The Page Service listens for GetPage@LSN requests from the Compute Nodes,
and responds with pages from the repository. On each GetPage@LSN request,
it calls into the Repository function

A separate thread is spawned for each incoming connection to the page
service. The page service uses the libpq protocol to communicate with
the client.
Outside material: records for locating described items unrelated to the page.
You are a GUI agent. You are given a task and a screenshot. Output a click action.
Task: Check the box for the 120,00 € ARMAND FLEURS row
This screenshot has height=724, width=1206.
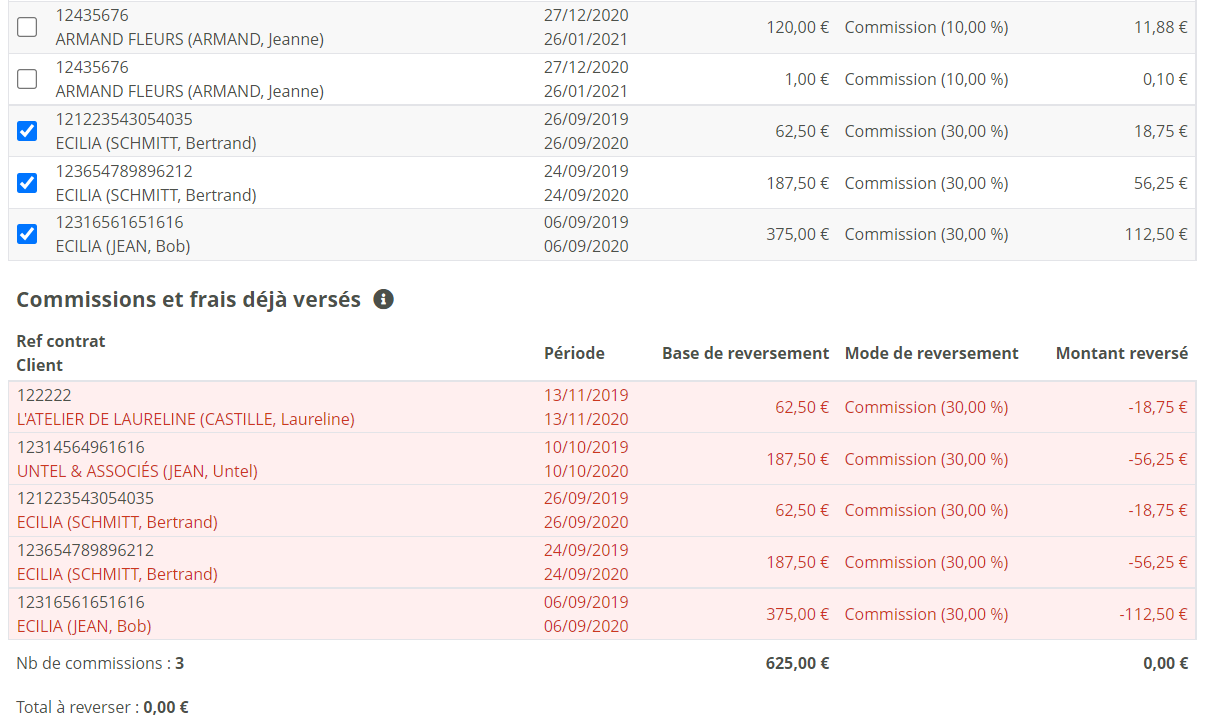click(28, 28)
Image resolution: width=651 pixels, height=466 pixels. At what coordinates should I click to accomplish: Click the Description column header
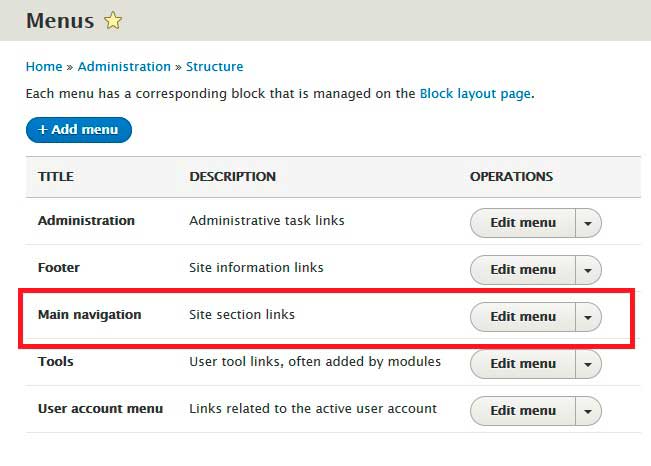232,177
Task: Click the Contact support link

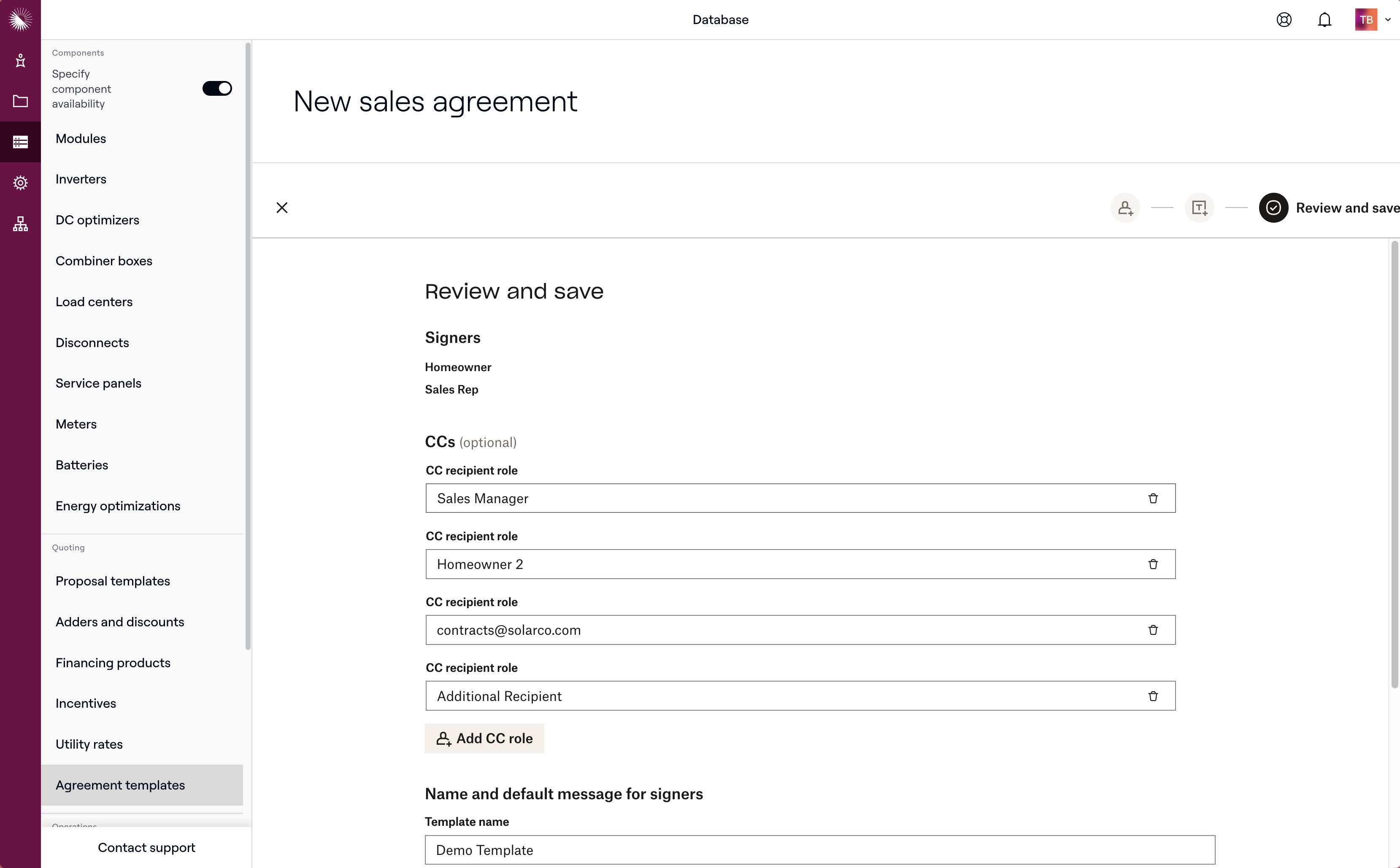Action: tap(146, 848)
The client is a Compute Postgres instance.

## WAL Receiver

The WAL receiver connects to the external WAL safekeeping service
using PostgreSQL physical streaming replication, and continuously
receives WAL. It decodes the WAL records, and stores them to the
repository.


## Backup service

The backup service, responsible for storing pageserver recovery data externally.

Currently, pageserver stores its files in a filesystem directory it's pointed to.
That working directory could be rather ephemeral for such cases as "a pageserver pod running in k8s with no persistent volumes attached".
Therefore, the server interacts with external, more reliable storage to back up and restore its state.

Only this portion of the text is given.